- Condition Centers
The Deficit Reduction Act of 2005 created a new Federal Upper Limit (FUL) based on Average Manufacturers Price (AMP) for multiple-source generic medications. This deleterious shift will take a staggering $8 billion from community pharmacy's generic-drug payments over the next 5 years - an overall reduction of 30% of pharmacy's current Medicaid generic-drug reimbursement. Brand drug reimbursement is unaffected.
AMP is flawed and inappropriate as a measure of pharmacy reimbursement. The definition of AMP issued by CMS on July 6, 2007, includes many prices and discounts that are not attainable by retail pharmacies. Making matters worse, payments to retail pharmacies will be based on the lowest AMP for each particular drug and on more drugs than under current law.
A June 2007 Department of Health and Human Services (HHS) Office of Inspector General (OIG) report concludes that the new AMP-based FULs fall below pharmacy acquisition cost for 19 of the 25 high-expenditure Medicaid drugs studied. The findings are consistent with a December 2006 Government Accountability Office report that found AMP will fall 36% below pharmacy acquisition cost, on average. When you factor in the costs necessary to operate a pharmacy and dispense prescriptions, costs that are not adequately covered by dispensing fees in state Medicaid programs, the loss is even greater.
Patients - especially those in rural areas - would lose access to needed cost-saving medications if pharmacies are forced to leave the Medicaid program by financial pressure. Thousands of community pharmacies that serve large Medicaid populations could be forced to close their doors entirely, resulting in lost jobs, lost tax revenues, and a loss of prescription drug access for their communities.
Today's broad access to prescription medicines cannot be maintained under the proposed system. A loss of access to cost-saving medicines will result in increased Medicaid costs for physician visits, emergency room treatment, and long-term care costs - increased costs all to be born by the taxpayer.
A legislative fix is necessary to preserve access and achieve savings. The AMP-based system is erroneous - pharmacy reimbursement should reflect actual costs paid by pharmacies, not ill-defined sales prices reported by drug manufacturers. Real savings in Medicaid can be achieved through policies that encourage generic use, rather than by restricting patient access by slashing reimbursement.
Community pharmacy has been united and resolute in its response. The Coalition for Community Pharmacy Action (CCPA) believes that CMS demonstrated total disregard for our nation's most vulnerable patients, especially those in lowincome areas. This ruling restricts patient access to prescription medicines if pharmacies are forced from the Medicaid program. Patients in rural areas will be particularly disadvantaged when the pharmacy serving their community is driven out of business entirely. The CCPA will continue to engage legislators at the federal and state levels, explore legal options, and communicate aggressively on the need for changes to the proposed system before our prescription care providers are driven from Medicaid.

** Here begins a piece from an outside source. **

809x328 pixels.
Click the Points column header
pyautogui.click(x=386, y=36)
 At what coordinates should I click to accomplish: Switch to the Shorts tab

Our industry has been engaged from the beginning in fighting these drastic Medicaid cuts. More than 250 members of Congress have written to CMS and HHS to express their concern about the AMP rule. Congress has heard our message, but we must keep attention focused on this urgent issue. Pharmacists, pharmacy employees, patients, and friends can all help by contacting their state senators and representatives. We will continue pursuing every avenue to preserve patient access to community pharmacy.